Western Digital confirms hacking exploit
Western Digital released a statement early this week said that a threat actor had gained unauthorized access to several internal systems. The company noted that the breach occurred on March 26, but it has not disclosed the nature of this incident. The company’s report also failed to mention how the hacker gained access to its systems.
However, going by the statement, it appears as if the exploit might have been a ransomware campaign. The company added that the investigations that it had conducted so far on the matter showed that the threat actor accessed some data from its systems, adding that the firm was working towards understanding more about this attack.
“On March 26, 2023, Western Digital identified a network security incident involving Western Digital’s systems. In connection with the ongoing incident, an unauthorized third party gained access to a number of the company’s systems. Upon discovery of the incident, the company implemented incident response efforts and initiated an investigation with the assistance of the leading outside security and forensic experts,” the company said.
The threat actor behind the hacking attack has yet to be identified. Moreover, there is no information showing that a major ransomware group had claimed responsibility for the campaign. Nevertheless, the company said that the investigations were still in their early stages and that it was in contact with law enforcement authorities.
The company has said that it is taking proactive measures to ensure that its business operations are not affected by hacking attacks in the future. The company noted that some of the measures that it had taken included taking its systems and services offline. The company said that it would continue taking additional measures as needed to protect itself against such attacks.
Western Digital noted that part of the remediation efforts that the firm had taken included working on the restoration of the infrastructure and services that were affected because of the breach. It added that the investigations that had been conducted so far revealed that the hacker who gained unauthorized access stole certain data from its network, but the nature and scope of the exploit were still undetermined.
The company’s operations disrupted
The storage company also added that the incident had affected the company’s normal operations, adding that it could continue disrupting the business operations. The company has not shared more details, but the Western Digital service status website shows that the breach had taken its My Cloud network-attached storage (NAS) service offline. This service allows clients to access files using the internet.

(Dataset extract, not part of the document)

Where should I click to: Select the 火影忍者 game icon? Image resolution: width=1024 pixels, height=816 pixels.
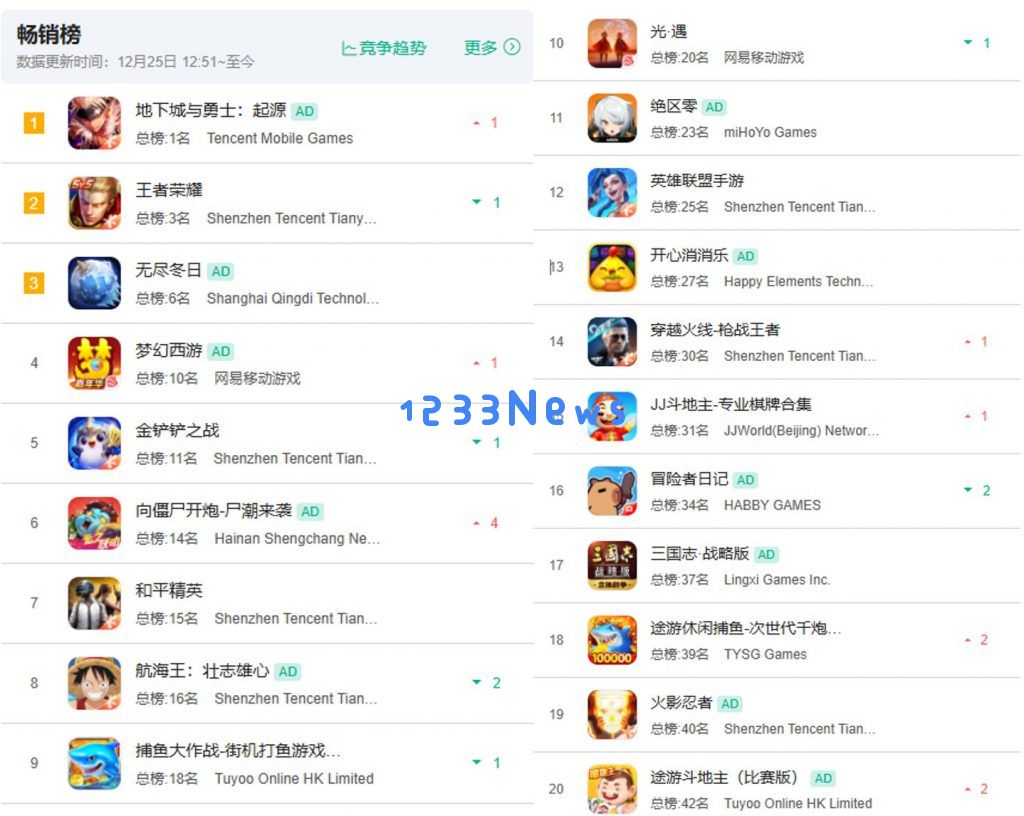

This outage has affected the majority of My Cloud (WD’s NAS brand) users because they can no longer access the data in their personal NAS. Most users of the Company’s My Cloud services have aired their concerns on Twitter, urging the company to devise a schedule that they will use to restore their services.

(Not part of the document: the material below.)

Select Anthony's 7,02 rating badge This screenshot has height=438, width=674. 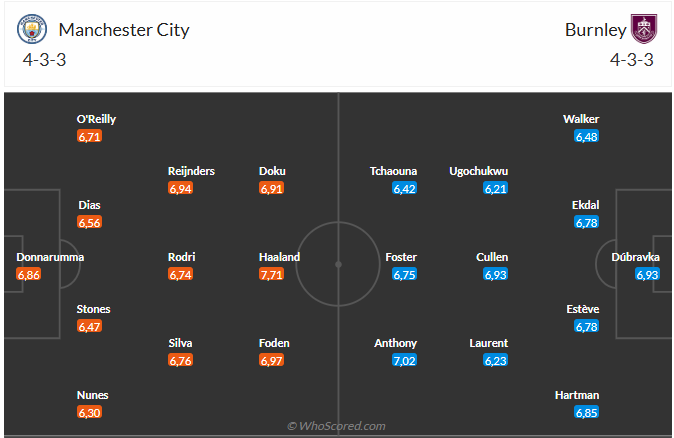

The Western Digital service status page shows that all the services of the company are offline. The services that have been affected include cloud, email, and account authentication. Western Digital shut down services to limit the reach of the attacker and ensure that its data and that of its users were safe if the hacker had not already compromised it.

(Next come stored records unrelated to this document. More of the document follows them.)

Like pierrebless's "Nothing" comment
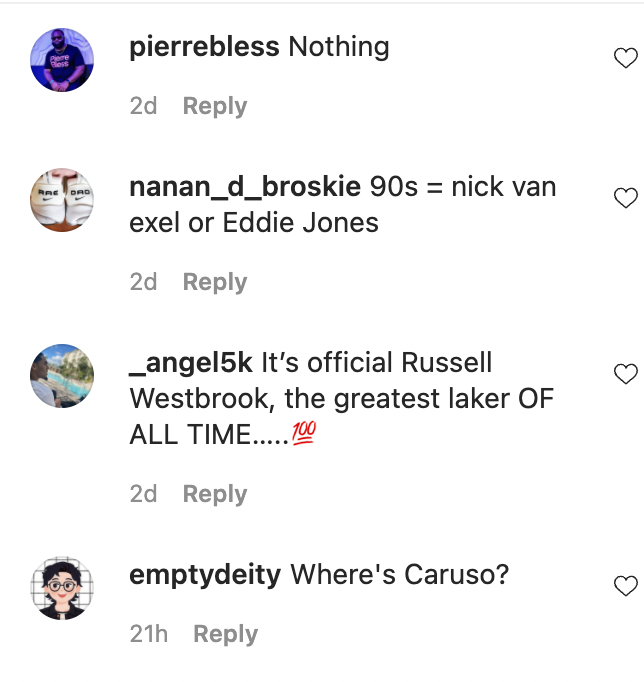The height and width of the screenshot is (682, 644). [625, 59]
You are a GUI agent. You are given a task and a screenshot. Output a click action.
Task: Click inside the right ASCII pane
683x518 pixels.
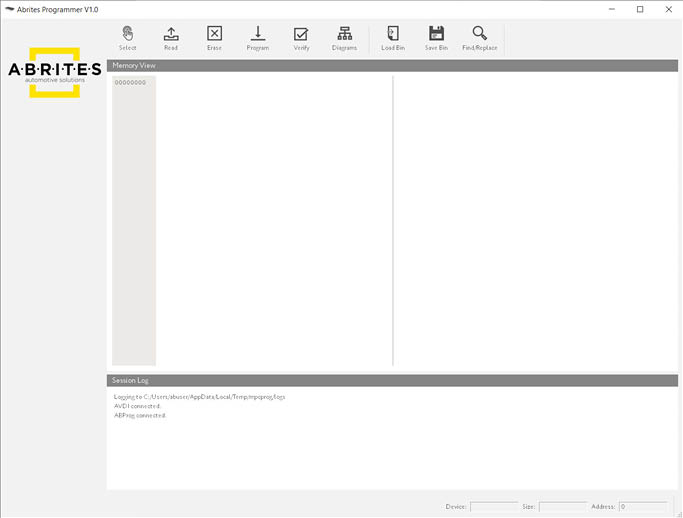[x=535, y=220]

Users are also complaining of the lack of timely updates from the company regarding the attack and when the matter would be resolved. The users affected the most are those who need their WD NAS to access their work files.
While this breach appears to have far-reaching effects, it is not the first time that the company has been affected by a major cybersecurity incident. The company had reported another exploit a few years back. At the time, the majority of WD My Book Live users found that their NAS had been resent remotely, which deleted all their data.
One of the measures customers can take to protect their data includes setting up their NAS to a work-only model within the local network. However, this will only work if the workflow supports the model. Additionally, users can also back up their data on platforms that can operate entirely offline.